Monday, 2 February 2009

A mother’s plea - about a very questionable decision

Sometimes we just need common sense to prevail over everything else. Sarah Coutts's mother is her best advocate - she does know what is in Sarah's best interest. Sarah does have Down syndrome, but her health is unusually complex and fragile for any child, including most children with DS. No parent should have to fight bureaucracy like this - especially a family who already have so much to deal with and are doing it so well. Exceptions can and should be made.

Maitland Mercury
Rebecca Berry,

(reproduced with the permission of the Maitland Mercury)

Sarah Coutts’ face lights up when she talks about her friends and teachers at Martins Creek Public School.

Although she is 13 in April, Sarah wants to stay in Year 6 at the little school with only 12 students where she feels safe and secure.

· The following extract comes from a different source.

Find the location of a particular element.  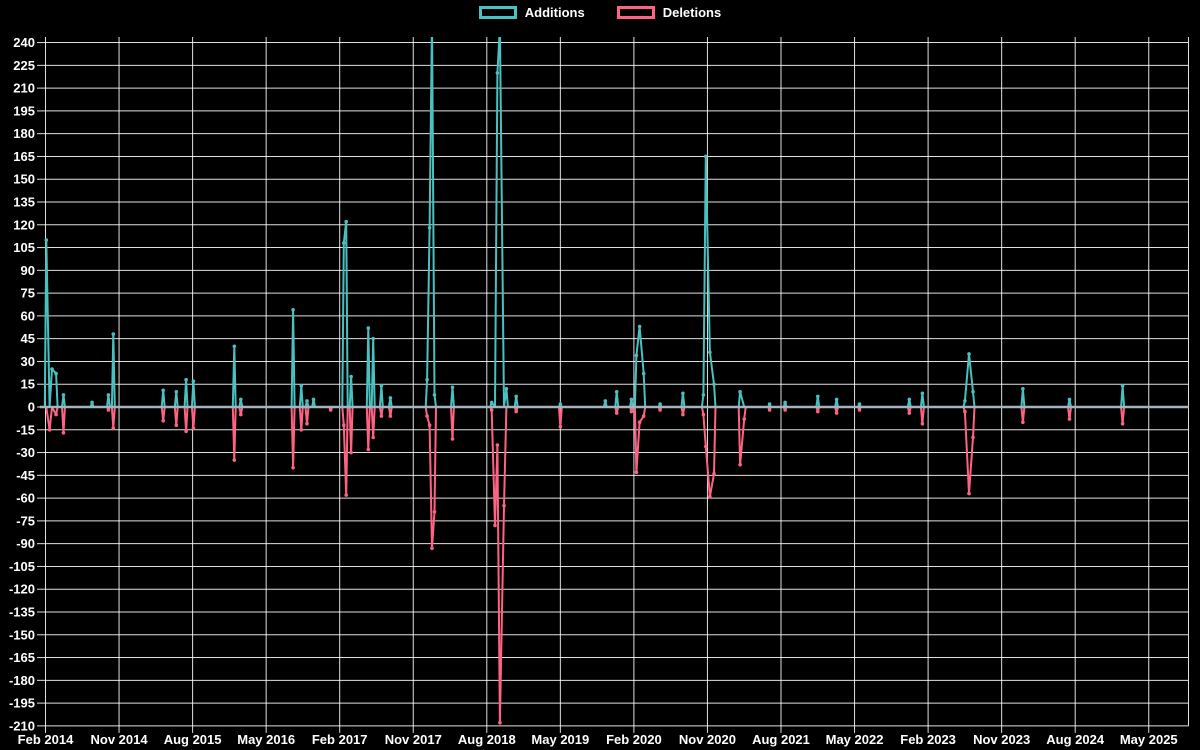

y-tick-label: -45 is located at coordinates (26, 476). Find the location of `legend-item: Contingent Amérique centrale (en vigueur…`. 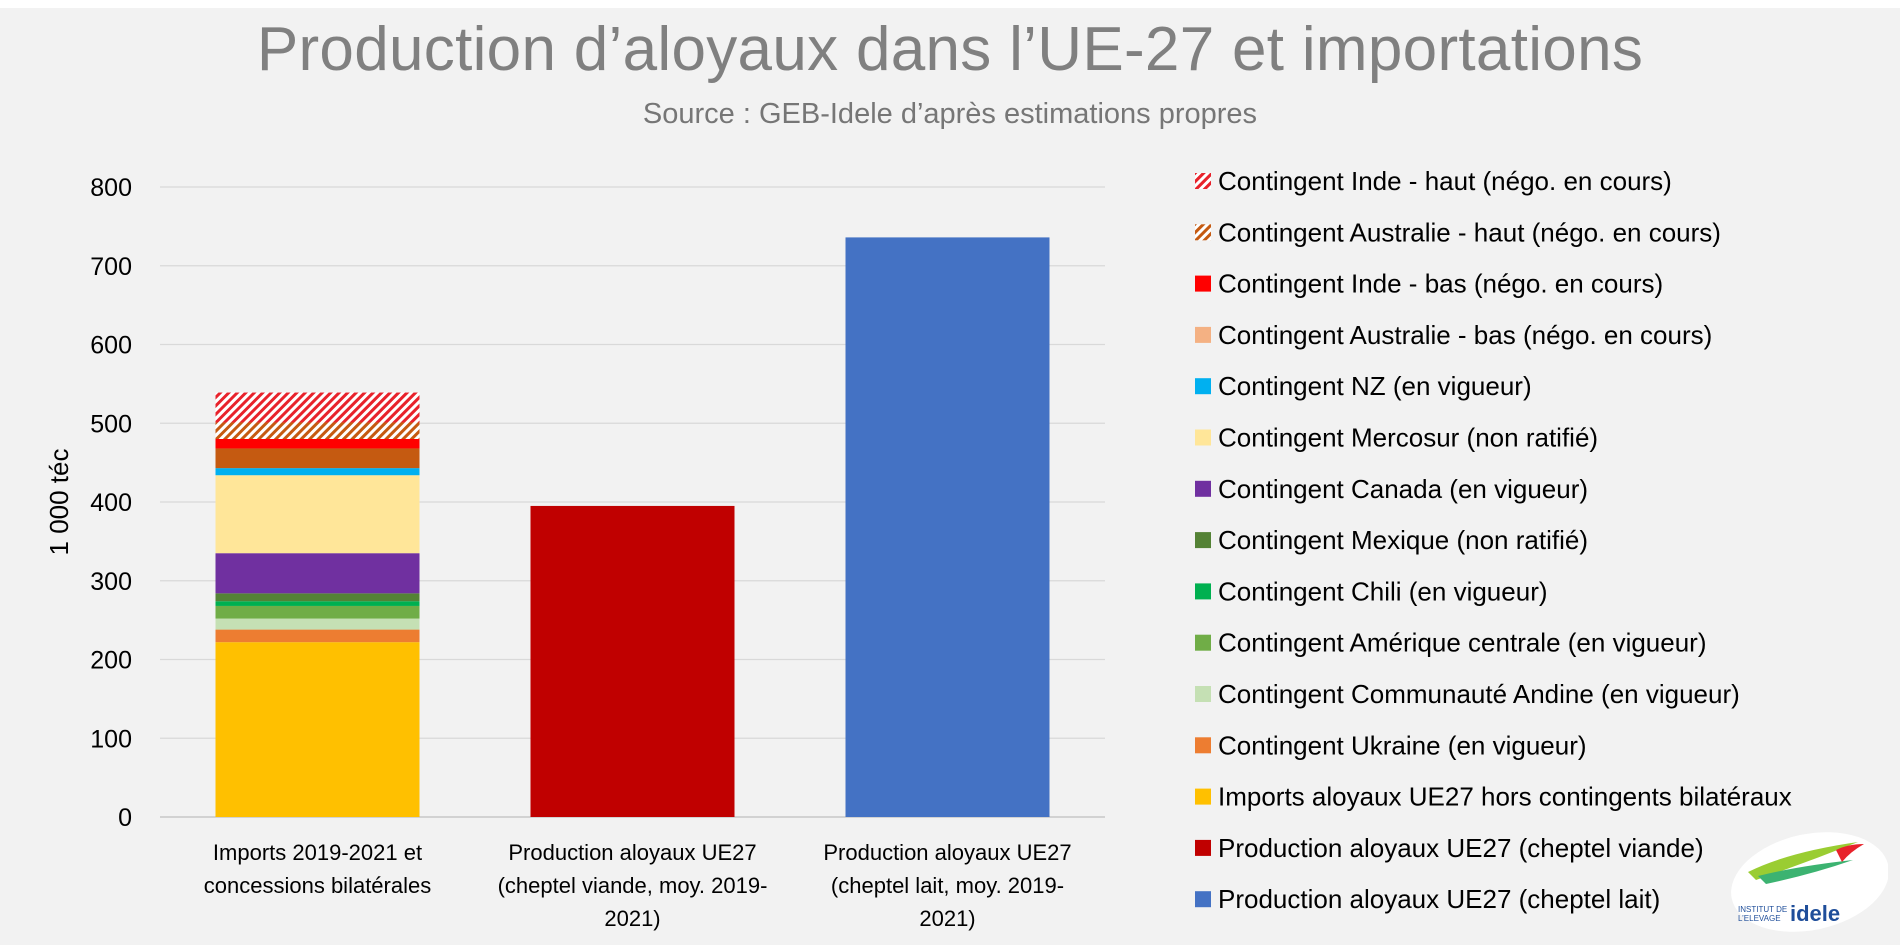

legend-item: Contingent Amérique centrale (en vigueur… is located at coordinates (1451, 643). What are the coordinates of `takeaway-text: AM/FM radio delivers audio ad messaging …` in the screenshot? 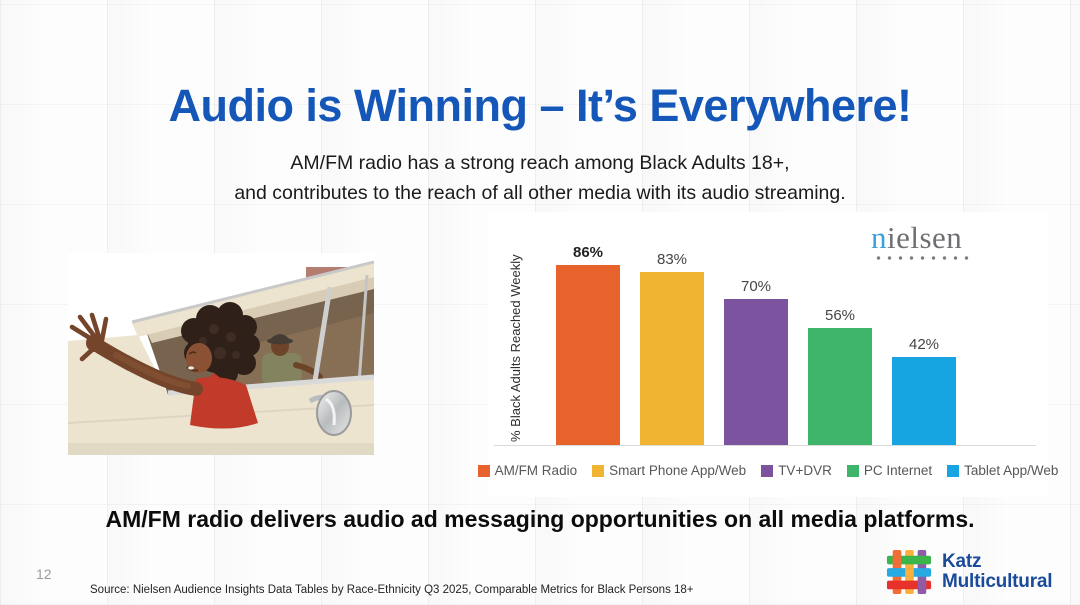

Sarah has Down syndrome and a range of complex health problems including a heart and lung condition, which means she suffers from fatigue and is fed through a tube into her stomach.

She is tiny for her age, weighing only 24kg and has the developmental level of a 4-year-old.

Despite all this, the State Government has refused the family’s pleas for Sarah to stay at primary school.

Sarah’s mother Sue is now calling for compassion from the Government and urged minister Verity Firth to come to Maitland to meet Sarah.

For two years, Ms Coutts has battled government departments, gathered piles of research, attended countless meetings and kept detailed notes of her fight to keep Sarah at her much-loved school.

“We want Sarah to stay at Martins Creek School until she is 16,” Ms Coutts said.

“Travelling to high school would be detrimental to her health, plus she needs constant support throughout the school day.

“She would not cope with the environment of a high school with 900 students.”

Ms Coutts said the long and stressful fight for Sarah, adopted when she was six weeks old, has been all consuming for her and the rest of her family.

“This is not something I went into lightly. I am doing this because I know it is the right thing for Sarah, a unique little person,” she said. “Sarah’s cardiologist and paediatrician thought it was a good idea for her to stay where she is and at first I think the education department was surprised by my request.

“I looked at other options for Sarah, attended lots of meetings and listed all the benefits and negatives for her.”

Ms Coutts says it is cruel and unfair for Sarah and her family to suffer through the process.

“I received a letter from the Department of Education which I read as permission for Sarah to stay at her school. I also had an agreement with (former education minister) John Della Bosca after meeting with him.

“But I have since received a letter from Verity Firth’s office telling me that our request is not supported because it is not in Sarah’s best interests.”

“We have the support and backing of the Down Syndrome Association and there is no legislation that states Sarah can’t stay where she is with the community that loves and respects her.

“There cannot be a decision about her future until the minister meets Sarah and sees her at school to understand how much she loves it.”